Agent Whitson had been observing the activity at the Shell station on the corner of New York and LaSalle. Whitson:

On 5-10-34 [May 10, 1934] I noticed a stranger talking to Fred Hancock near the kerosene drum in the yard of the station at about 3:45 p.m. He was wearing blue overalls, brown vest, blue shirt and tie, dark hat, and wore spectacles, either rimless or with a thin metal rim. His complexion was ruddy and he had a stubble of beard. In his right hand he carried at all times what appeared to be a pint milk bottle wrapped in newspaper. About 3:50 p.m. the stranger left the station, going south on LaSalle Street toward Washington Street. Agent noted that the man appeared to have a deep cleft in his chin, and decided to follow him and have a better look at him. Agent reached the street without being observed by Hancock and followed the stranger, who was walking rapidly and without any noticeable lameness or infirmity in either leg. The man turned west on Washington Street when Agent was still between 25 and 30 yards behind him. When agent reached the street intersection, the man was nowhere in sight.

On May 24, it is alleged that Van Meter killed East Chicago patrolmen Francis Mulvihill and Martin O'Brien who had tried to pull them over. On June 7, Tommy Carroll was shot and killed by police in Waterloo, Iowa. Dillinger and Van Meter reunited with Nelson a week later and went into hiding.

On June 30, Dillinger, Van Meter, Nelson, and an unidentified "fat man" robbed the Merchants National Bank in South Bend, Indiana. The identity of the "fat man" has never been confirmed; it is widely suspected that he was one of Nelson's associates, or, as suggested by Fatso Negri to the BOI, Pretty Boy Floyd. During the robbery, a police officer named Howard Wagner was killed when Van Meter shot him in the chest as he responded to the sound of a burst of submachine gunfire coming from inside the bank. Van Meter was shot in the head during the resulting shootout, and was seriously wounded.

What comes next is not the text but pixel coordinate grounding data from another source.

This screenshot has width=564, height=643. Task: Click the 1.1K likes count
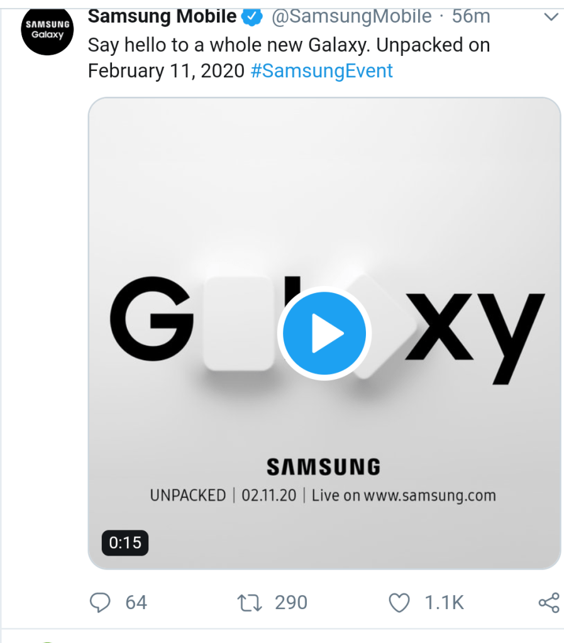(444, 603)
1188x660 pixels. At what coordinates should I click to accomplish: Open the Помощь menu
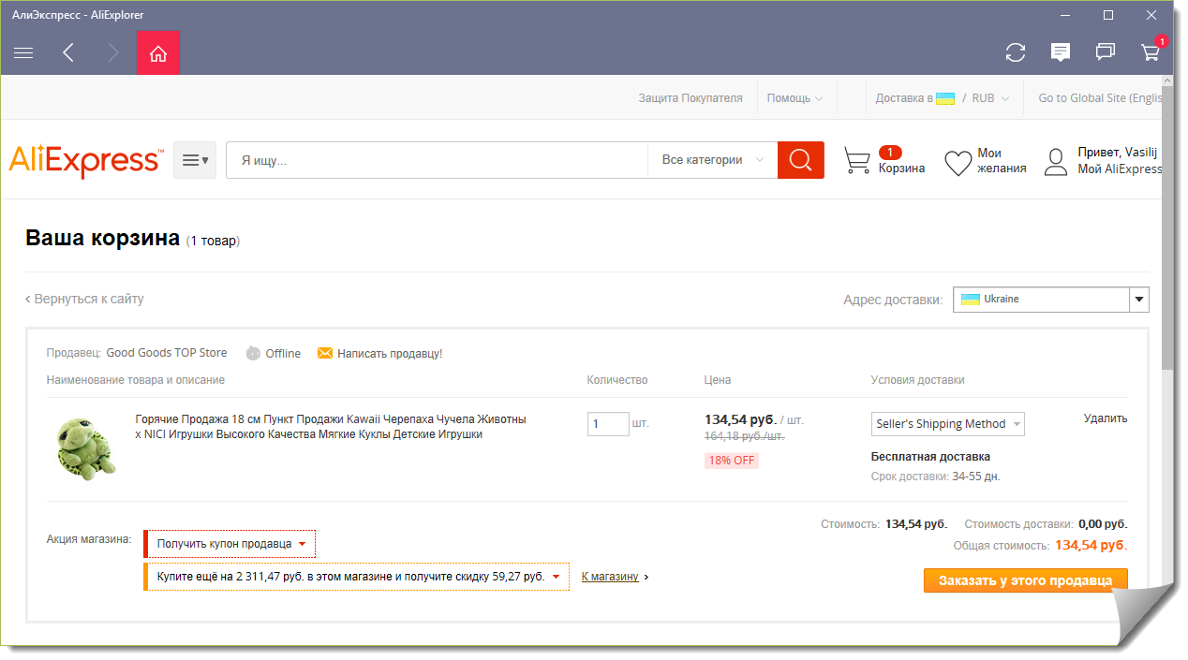click(x=794, y=98)
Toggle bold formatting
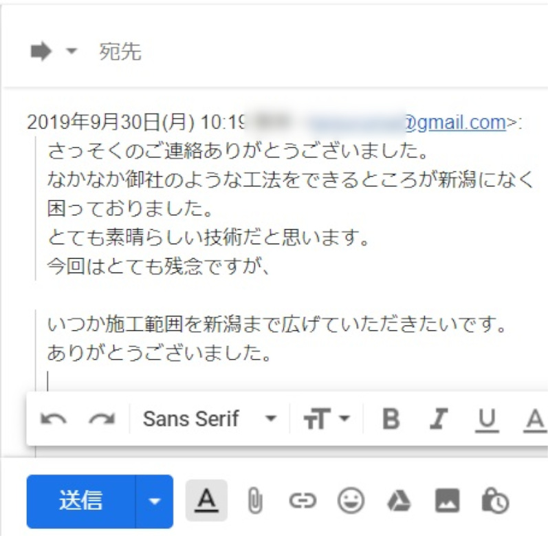The height and width of the screenshot is (536, 548). tap(391, 418)
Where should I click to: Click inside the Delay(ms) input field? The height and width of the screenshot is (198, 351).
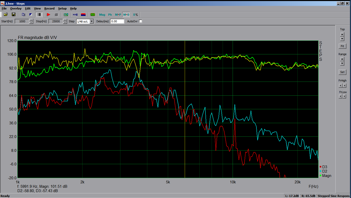(117, 21)
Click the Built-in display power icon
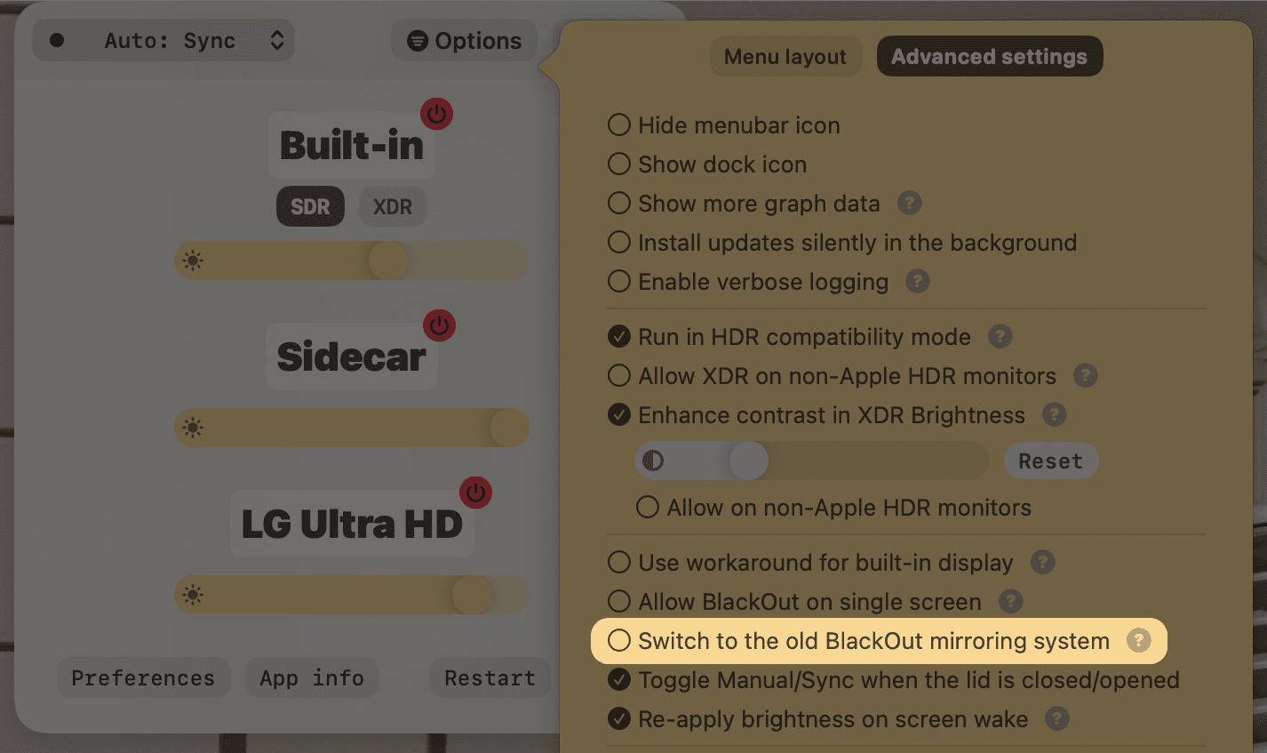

===Green Lantern Tavern===
The Green Lantern speakeasy opened for business in 1928. It was located at 229 E 6th St. in St. Paul Minnesota. It became notorious for being a favorite hangout for prohibition crime figures including the Dillinger gang. In 1933 two members of the gang, Tommy Gannon and William Albert "Pat" Reilly, took over its operations. The details of the how and why of that transaction are undocumented, but "Pat" Reilly was one of the Tavern's bartenders. Kay Glispie (Canadian), was a waitress there that at that time, said she was only to approach customers when summoned to their tables.